COMP6721-AppliedAI -- Medical Image Diagnosis using Convolutional Neural Networks

Introduction

Medical Imaging is a critical component of modern healthcare that can aid medical professionals to make more informed diagnostic decisions. Chest X-rays are the most commonly used medical imaging modality and their interpretation can be a time-consuming, challenging, and error-prone process, even for expert radiologists to accurately diagnose diseases. The advancement of AI has triggered a significant transformation in the field of Healthcare, thus, our project aims to utilize state-of-the-art AI models, to assist in the diagnosis of respiratory and cardiovascular conditions in patients. We seek to train advanced Convolutional Neural Networks (CNNs) (AlexNet, ResNet18, and Inceptionv3), with Chest X-Ray images, to compare the performance metrics of these AI models to identify the underlying trends in the data and to diagnose abnormalities accurately.

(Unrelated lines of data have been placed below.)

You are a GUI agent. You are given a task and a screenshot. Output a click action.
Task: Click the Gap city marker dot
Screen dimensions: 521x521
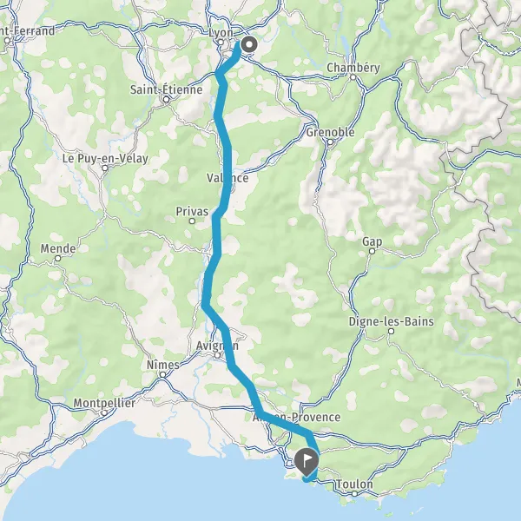click(373, 251)
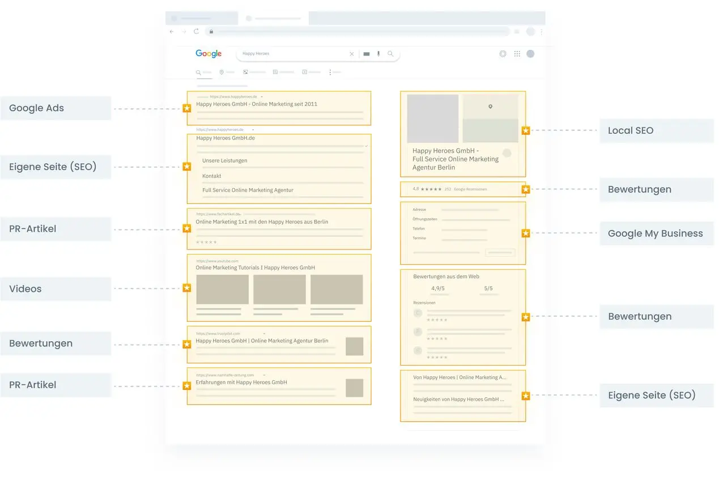Open the Google apps grid launcher
This screenshot has height=480, width=723.
[x=516, y=53]
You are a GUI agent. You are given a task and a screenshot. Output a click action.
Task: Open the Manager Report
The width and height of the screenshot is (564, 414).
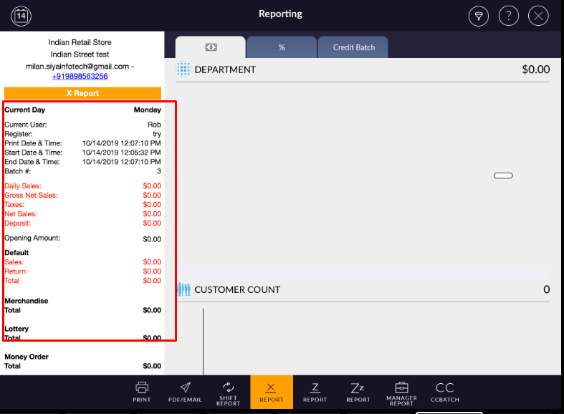(x=401, y=393)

Proposed Methodology and Expected Results

The goal is to evaluate the models based on their metrics and draw insights into their performance on a particular dataset. Since the ResNet18 and Inceptionv3 have deep architectures we expect them to learn more features and perform better than the AlexNet. This can be verified by comparing the Accuracy, Precision, Recall, and F-Score of the models. However, the shallow nature of AlexNet and the lesser number of layers in ResNet18 help them train faster (training time per epoch) than Inceptionv3 and will thus be computationally less expensive.

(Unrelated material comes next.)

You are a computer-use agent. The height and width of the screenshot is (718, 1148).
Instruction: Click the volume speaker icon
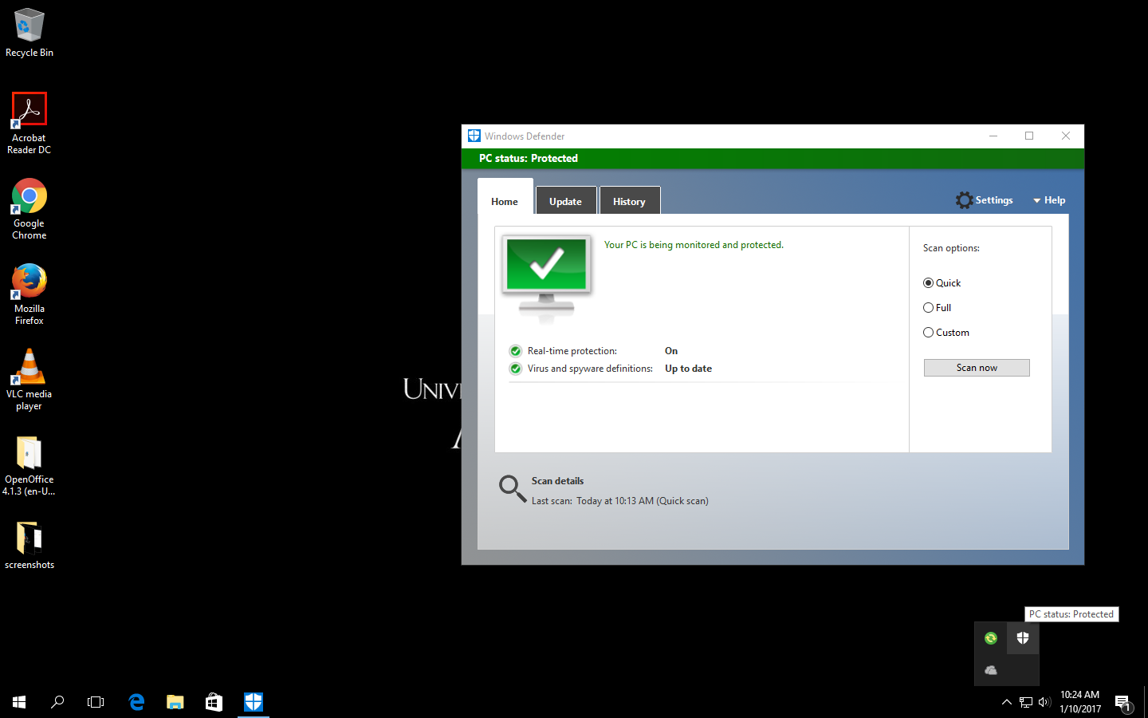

To perform disease classification from Chest X-rays, we chose the datasets publicly available from Kaggle namely, the Chest Xray Images, Chest X-Ray Dataset for Respiratory Disease Classification, NIH Chest Xray-14.

Dataset 1

This dataset consists of 5,856 chest X-ray images of patients with and without pneumonia. The data is present in a .jpeg format. It consists of 2 classes Normal (1,342) and Pneumonia (4,514), of size 1024*1024. Source: Chest xray images to diagnose pneumonia — kaggle.com. https://www.kaggle.com/datasets/paulti/chest-xray-images

Dataset 2

This dataset contains a total of 32,687 images with 5 classes of respiratory diseases, including COVID-19 (4,189), Lung-Opacity (6,012), Normal (10,192), Viral Pneumonia (7,397), and Tuberculosis (4,897). The data is in the form of a .npz file, which is a dictionary containing the image (224*224), image name, and image label. We have sampled 12,000 images from this dataset.

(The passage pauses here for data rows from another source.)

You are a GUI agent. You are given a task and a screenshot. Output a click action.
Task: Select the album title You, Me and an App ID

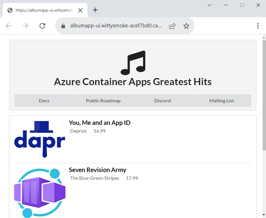tap(99, 123)
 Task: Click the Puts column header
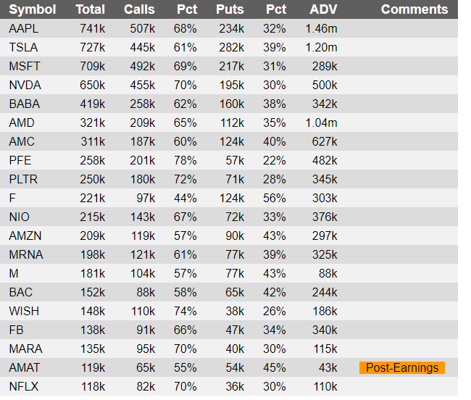(230, 9)
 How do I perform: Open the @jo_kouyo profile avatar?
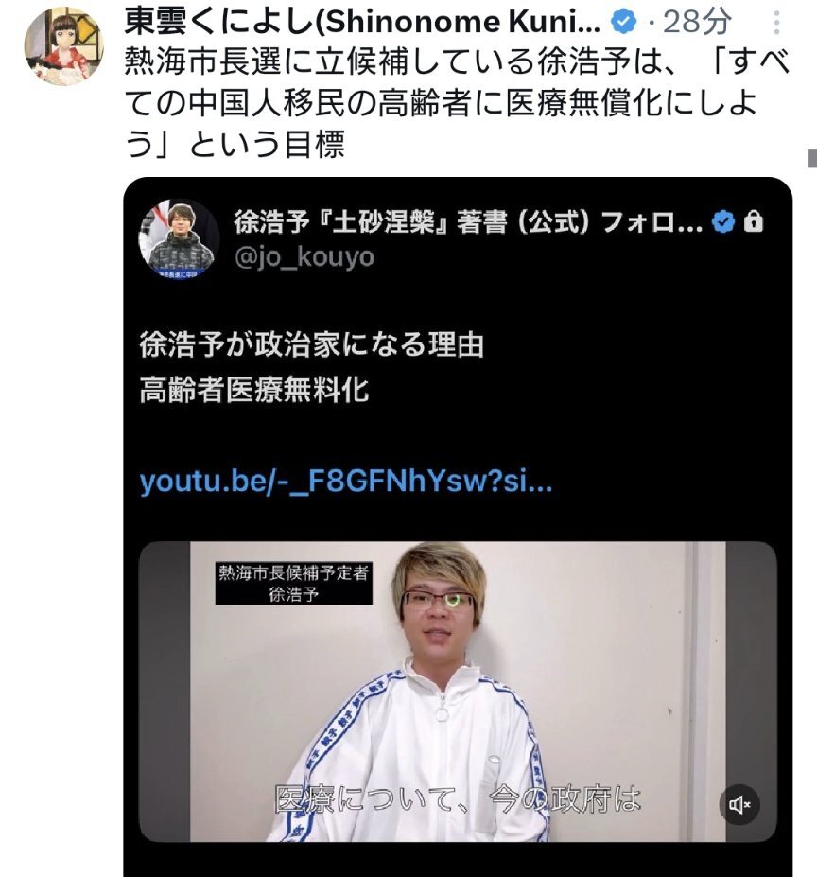(179, 238)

Source: Arkaprabha Basu, Sourav Das, Susmita Ghosh, Sankha Mullick, Avisek Gupta, and Swagatam Das. Chest X-Ray Dataset for Respiratory Disease Classification, 2021 - https://dataverse.harvard.edu/file.xhtml?fileId=5194823&version=5.1

Dataset 3

The NIH Chest X-rays dataset is a collection of 112,120 frontal-view chest X-ray images of 30,805 unique patients, of which we sample 20,000 images. The metadata is in a .csv format and the dataset represents 15 different abnormalities diagnosed including Atelectasis, Consolidation, Infiltration, Pneumothorax, Edema,, Emphysema, Fibrosis, Effusion, Pneumonia, No Finding, Pleural thickening, Cardiomegaly, Nodule Mass, and Hernia.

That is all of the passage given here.